Article extrait du Plein droit n° 39, juillet 1998
« Une vieillesse illégitime »
Accompagner aussi la mort des immigrés
A l’hôpital Antoine Béclère de Clamart, infirmières et aide-soignantes du service de médecine interne ont suivi une formation à l’accompagnement des mourants, avec une initiation à l’approche de la mort dans différentes cultures et religions, judaïsme, christianisme, islam en particulier. Ces soignantes étaient confrontées à la mort de jeunes gens originaires d’Afrique du Nord atteints par le sida, à leur révolte et à la douleur des familles devant lesquelles elles se sentaient souvent démunies.
Chacune se souvient de moments où elle a été débordée par la manifestation exubérante de l’émotion ou surprise par la mise en œuvre d’un rite inattendu. Ainsi, cette infirmière n’a pas oublié qu’étant sortie de la chambre pendant quelques minutes après la mort d’une jeune femme, elle a vu, à son retour, que la sonde de réhydratation avait été arrachée et les bijoux enlevés… Comment aurait-elle pu deviner qu’il s’agissait, pour les proches, de débarrasser au plus vite l’âme de la morte de toute entrave ?
Pendant ces années difficiles, elles ont d’abord été aidées par la présence et les gestes, silencieux, d’un aide-soignant originaire des Comores. Elles ont ensuite appris l’importance, pour les Musulmans, de la toilette rituelle, l’obligation religieuse du linceul, la nécessité de tourner la face du mort vers l’est. Aujourd’hui ? « Nous ne nous approprions plus le mourant, nous laissons plus de place à la famille », disent-elles simplement.
Une famille qui vient souvent nombreuse et manifeste parfois bruyamment sa douleur. Une famille qu’on laisse orienter le lit du mort comme elle le veut et à qui on assure que la toilette rituelle pourra être faite à l’amphithéâtre par une personne de son choix. Quelle limite à cette acceptation de rites différents ? « Celle que nous imposent notre responsabilité professionnelle et le respect des autres patients », répondent-elles. La limite aussi de leur propre culture laïque : « Comment parler religion avec un malade ou avec sa famille alors que nous n’en parlons jamais entre nous ? », remarque l’une d’entre elles. Et toutes de constater : « On accepte mieux le rituel voulu par une famille avec qui on a eu un bon contact pendant les jours précédant la mort ».

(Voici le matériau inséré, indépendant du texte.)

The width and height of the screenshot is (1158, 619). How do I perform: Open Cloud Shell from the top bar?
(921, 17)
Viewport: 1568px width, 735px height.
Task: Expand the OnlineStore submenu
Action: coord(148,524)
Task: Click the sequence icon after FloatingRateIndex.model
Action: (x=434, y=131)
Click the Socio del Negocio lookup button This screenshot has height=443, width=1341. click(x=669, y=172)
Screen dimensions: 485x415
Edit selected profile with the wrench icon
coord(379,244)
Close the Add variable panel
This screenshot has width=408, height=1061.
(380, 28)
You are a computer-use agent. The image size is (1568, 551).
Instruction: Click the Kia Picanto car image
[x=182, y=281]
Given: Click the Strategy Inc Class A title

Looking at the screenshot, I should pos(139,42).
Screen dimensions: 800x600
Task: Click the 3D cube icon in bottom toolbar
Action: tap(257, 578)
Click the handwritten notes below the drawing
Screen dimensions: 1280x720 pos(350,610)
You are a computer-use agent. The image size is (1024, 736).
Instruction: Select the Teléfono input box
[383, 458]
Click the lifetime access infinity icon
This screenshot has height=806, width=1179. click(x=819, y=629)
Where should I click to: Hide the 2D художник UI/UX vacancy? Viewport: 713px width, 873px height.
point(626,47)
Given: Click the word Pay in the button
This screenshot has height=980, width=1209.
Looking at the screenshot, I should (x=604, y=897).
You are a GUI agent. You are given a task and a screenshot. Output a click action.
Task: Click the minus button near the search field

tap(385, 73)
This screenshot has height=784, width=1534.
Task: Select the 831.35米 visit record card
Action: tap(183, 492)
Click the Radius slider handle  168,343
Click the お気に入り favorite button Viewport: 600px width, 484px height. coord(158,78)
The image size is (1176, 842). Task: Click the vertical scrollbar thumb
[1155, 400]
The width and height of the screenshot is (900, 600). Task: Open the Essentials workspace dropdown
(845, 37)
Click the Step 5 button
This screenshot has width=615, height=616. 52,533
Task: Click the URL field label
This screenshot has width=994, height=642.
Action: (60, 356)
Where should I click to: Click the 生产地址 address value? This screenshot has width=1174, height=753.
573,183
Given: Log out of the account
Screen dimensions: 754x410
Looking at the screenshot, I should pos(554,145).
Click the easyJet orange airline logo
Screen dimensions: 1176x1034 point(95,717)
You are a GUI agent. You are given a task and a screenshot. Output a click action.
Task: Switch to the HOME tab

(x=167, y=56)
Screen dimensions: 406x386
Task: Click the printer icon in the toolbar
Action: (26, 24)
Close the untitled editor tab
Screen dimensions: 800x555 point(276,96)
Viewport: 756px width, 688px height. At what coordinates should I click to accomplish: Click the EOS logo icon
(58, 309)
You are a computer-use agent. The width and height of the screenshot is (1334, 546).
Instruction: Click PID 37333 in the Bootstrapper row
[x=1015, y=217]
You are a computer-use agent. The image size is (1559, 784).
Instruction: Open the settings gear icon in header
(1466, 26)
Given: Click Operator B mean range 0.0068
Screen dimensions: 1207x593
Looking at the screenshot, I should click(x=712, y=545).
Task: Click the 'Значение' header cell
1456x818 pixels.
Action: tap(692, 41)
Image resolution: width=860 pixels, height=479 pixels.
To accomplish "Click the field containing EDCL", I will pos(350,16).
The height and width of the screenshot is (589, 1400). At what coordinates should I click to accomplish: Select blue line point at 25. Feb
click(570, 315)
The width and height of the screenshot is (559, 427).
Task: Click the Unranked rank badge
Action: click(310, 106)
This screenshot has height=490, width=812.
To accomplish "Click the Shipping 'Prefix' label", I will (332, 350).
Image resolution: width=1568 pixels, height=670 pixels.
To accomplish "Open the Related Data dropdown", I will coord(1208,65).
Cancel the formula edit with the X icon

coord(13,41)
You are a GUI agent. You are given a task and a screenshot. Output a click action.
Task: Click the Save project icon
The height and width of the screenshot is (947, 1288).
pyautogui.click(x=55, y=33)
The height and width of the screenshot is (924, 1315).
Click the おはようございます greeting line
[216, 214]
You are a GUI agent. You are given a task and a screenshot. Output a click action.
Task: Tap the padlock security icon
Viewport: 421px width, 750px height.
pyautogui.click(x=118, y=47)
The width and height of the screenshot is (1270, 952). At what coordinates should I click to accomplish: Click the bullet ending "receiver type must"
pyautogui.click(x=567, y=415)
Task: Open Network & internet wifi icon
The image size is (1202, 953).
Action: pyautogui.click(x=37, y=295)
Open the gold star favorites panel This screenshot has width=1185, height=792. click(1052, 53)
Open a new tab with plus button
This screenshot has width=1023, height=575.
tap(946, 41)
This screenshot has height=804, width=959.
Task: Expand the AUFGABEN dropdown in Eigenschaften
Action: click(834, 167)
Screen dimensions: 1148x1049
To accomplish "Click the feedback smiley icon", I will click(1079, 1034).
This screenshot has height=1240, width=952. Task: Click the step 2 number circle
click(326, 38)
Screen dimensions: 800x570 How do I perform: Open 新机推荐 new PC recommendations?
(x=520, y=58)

« Cette demande de formation aux autres cultures se manifeste dans les hôpitaux depuis une vingtaine d’années, mais sa signification a changé », constate Zahia Kessar, une des responsables de l’organisme de formation continue « Expression » [1]. Philosophe et anthropologue, enseignante à Paris XII, elle explique que les soignants ont d’abord vu dans l’approche « culturelle » un moyen d’obtenir que les patients de culture différente se plient aux soins prescrits, mais que leur objectif s’est élargi. Le patient est devenu une personne avec qui on négocie la prise en charge de la maladie ; plus récemment il est aussi devenu un client dont les droits doivent être respectés. « Au-delà des migrants, c’est l’approche globale du malade qui est en cause », remarque-t-elle.
« L’acceptation des différences permet de relativiser nos propres attitudes culturelles », explique encore cette chercheuse qui observe qu’à l’intérieur même de l’Europe, dans des pays de même niveau technologique, l’attitude vis-à-vis de la maladie et des soins n’est pas la même. Certes, la mort n’est pas toujours au centre des demandes de formation reçues par « Expression », mais elle y est toujours présente. « La famille a toujours besoin d’occuper sa place, souvent le mourant parle de sa mort et de l’au-delà, les soignants, eux, sont parfois déconcertés par une demande d’accompagnement spirituel », remarque-t-elle. « Mais la découverte d’autres visions philosophiques peut aider chacun à comprendre qu’on peut penser autrement et à sortir de sa propre vision tragique de la mort ».